Genç beyinler için kültür mahalleleri

“Yaratıcı endüstriler ve bu endüstrilerin temelini oluşturan alanlarda eğitimin desteklenmesi ve yaygınlaştırılması çok önemli. Öğrenciler bu endüstrilerde eğitim almasalar bile; işverenleri değer verdiği iletişim, iş birliği, araştırma, yaratıcılık becerilerine sahip olarak, hem kendilerine esnek bir istihdam alanı yaratırlar, hem de ekonomik krizler karşısında daha dirençli olabilirler” diyor Shaw. Genç beyinlerin ülkeden gitmemesi için iki konunun önem taşıdığını belirten Shaw’ın yorumları şöyle: “Öncelikle yaratıcı gençlerin bir arada çalışabileceği, yaşayabileceği ve sosyalleşebileceği kültür mahalleleri ve yaratıcı ağlar geliştirmek gerekiyor. Biz Birleşik Krallık’ta bu tür mekanlar yarattığımızda, nüfus yapısının önemli orada değiştiğini gördük; fakat tabi ki bu sürecin ulaşılabilir konut fiyatları ile desteklenmesi gerekiyor. Önem taşıyan diğer konu, gençlerin yaratıcı endüstrilere ilgi duymasını ve bu alanda eğitim almasını desteklemek. Bunun için gençlerin dünyadaki başarı örneklerini görmeleri gerekiyor.”
****************************************
Görev:
Okuma parçasına göre Shaw, genç beyinlerin ülkeden gitmemesi için öncelikle neyin geliştirilmesi gerektiğini söylüyor?

Veriler:
****************************************
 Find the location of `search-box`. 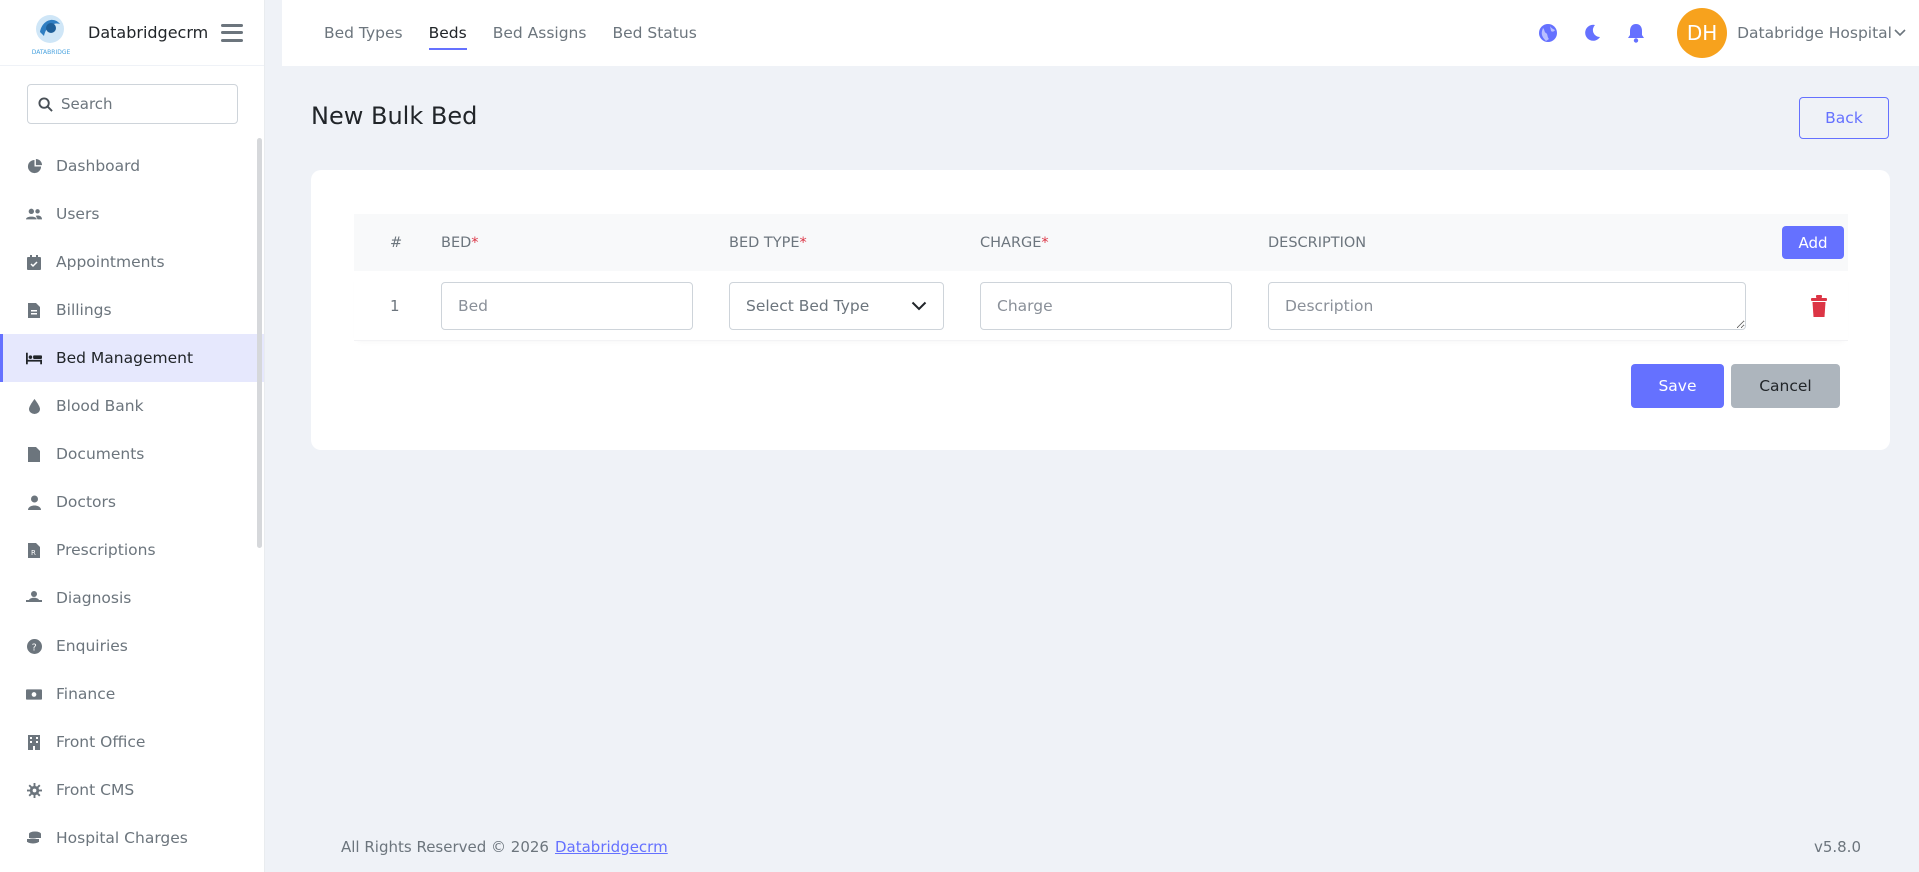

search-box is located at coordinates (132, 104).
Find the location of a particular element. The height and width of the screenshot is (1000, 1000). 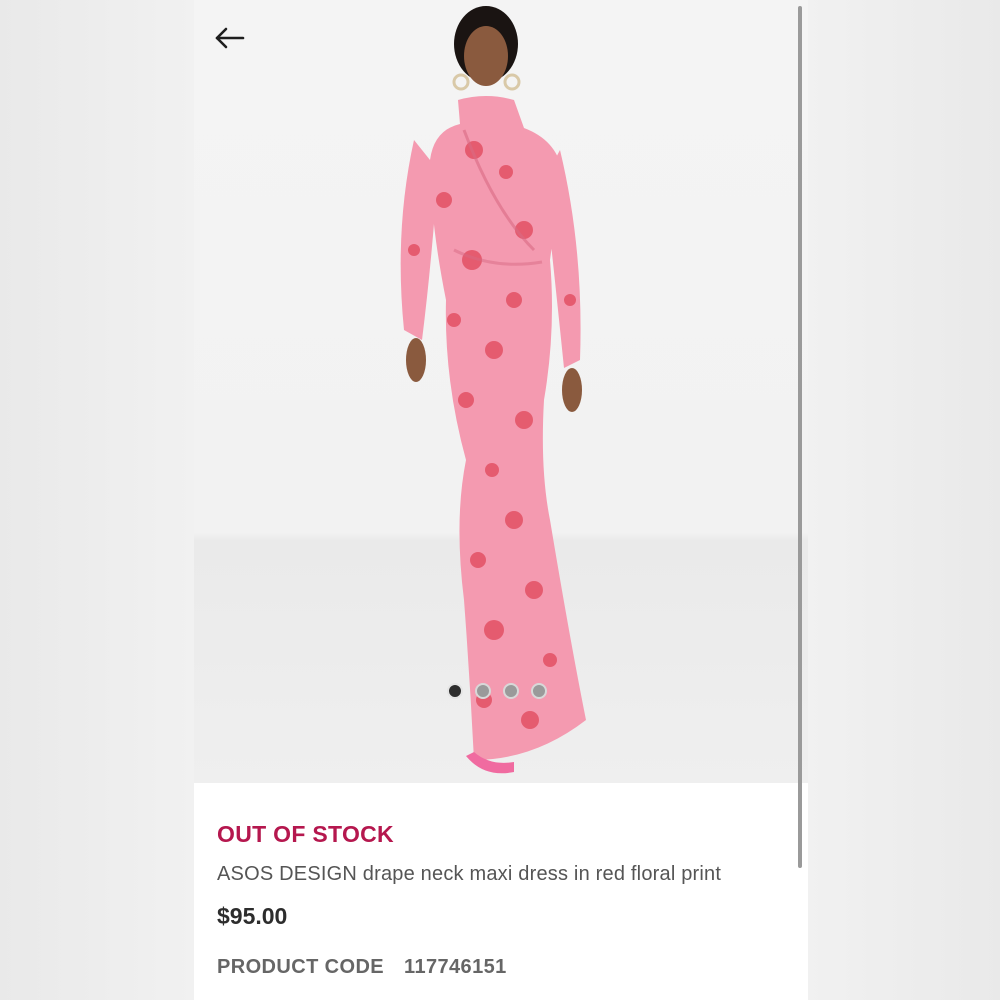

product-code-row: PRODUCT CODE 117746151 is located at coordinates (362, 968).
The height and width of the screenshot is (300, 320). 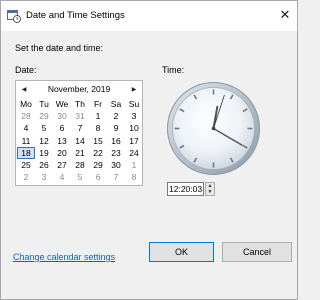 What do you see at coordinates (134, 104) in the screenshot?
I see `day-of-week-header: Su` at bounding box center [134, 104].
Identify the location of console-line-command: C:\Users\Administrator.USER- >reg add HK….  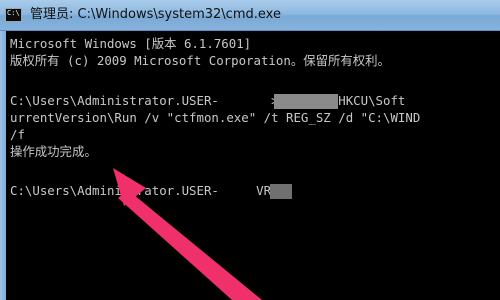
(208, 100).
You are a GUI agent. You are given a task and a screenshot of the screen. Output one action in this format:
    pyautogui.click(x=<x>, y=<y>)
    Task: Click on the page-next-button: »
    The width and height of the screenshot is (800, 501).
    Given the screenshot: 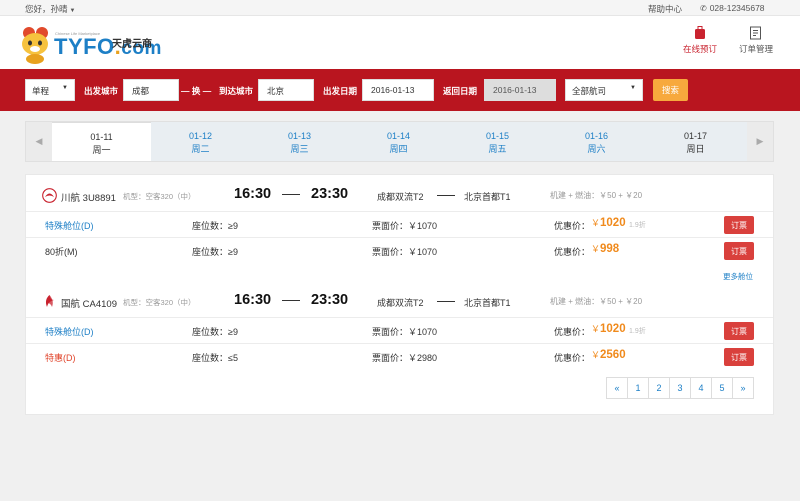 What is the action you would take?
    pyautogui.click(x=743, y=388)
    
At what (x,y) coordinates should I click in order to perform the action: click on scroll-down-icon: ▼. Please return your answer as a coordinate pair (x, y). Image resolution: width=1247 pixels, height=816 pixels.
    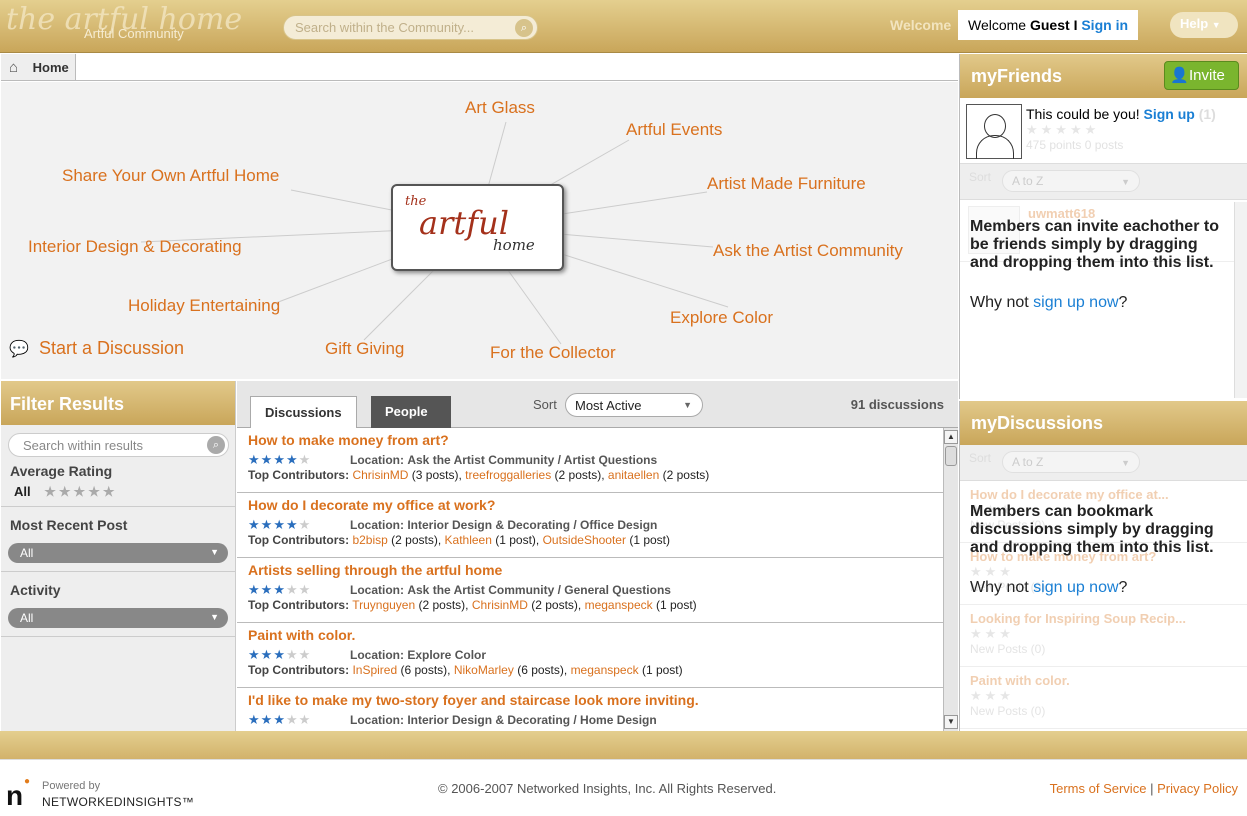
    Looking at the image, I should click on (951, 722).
****************************************
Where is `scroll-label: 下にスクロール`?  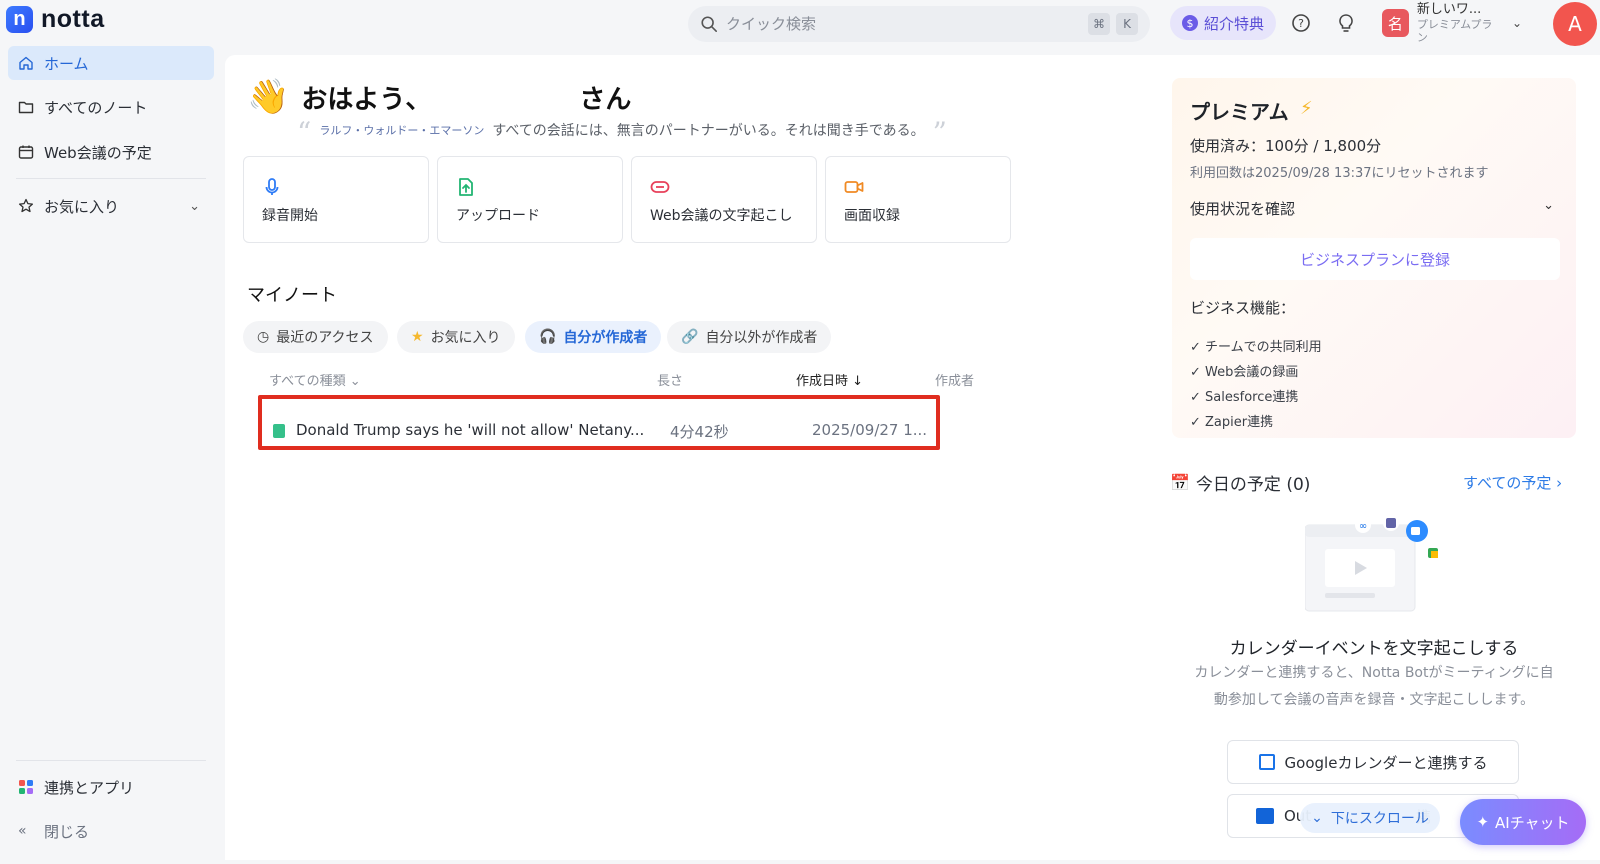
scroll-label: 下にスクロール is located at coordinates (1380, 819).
****************************************
Görev Çıktısı:
Yaratıcı gençlerin bir arada çalışabileceği, yaşayabileceği ve sosyalleşebileceği kültür mahalleleri ve yaratıcı ağlar geliştirilmesi gerektiğini söylüyor.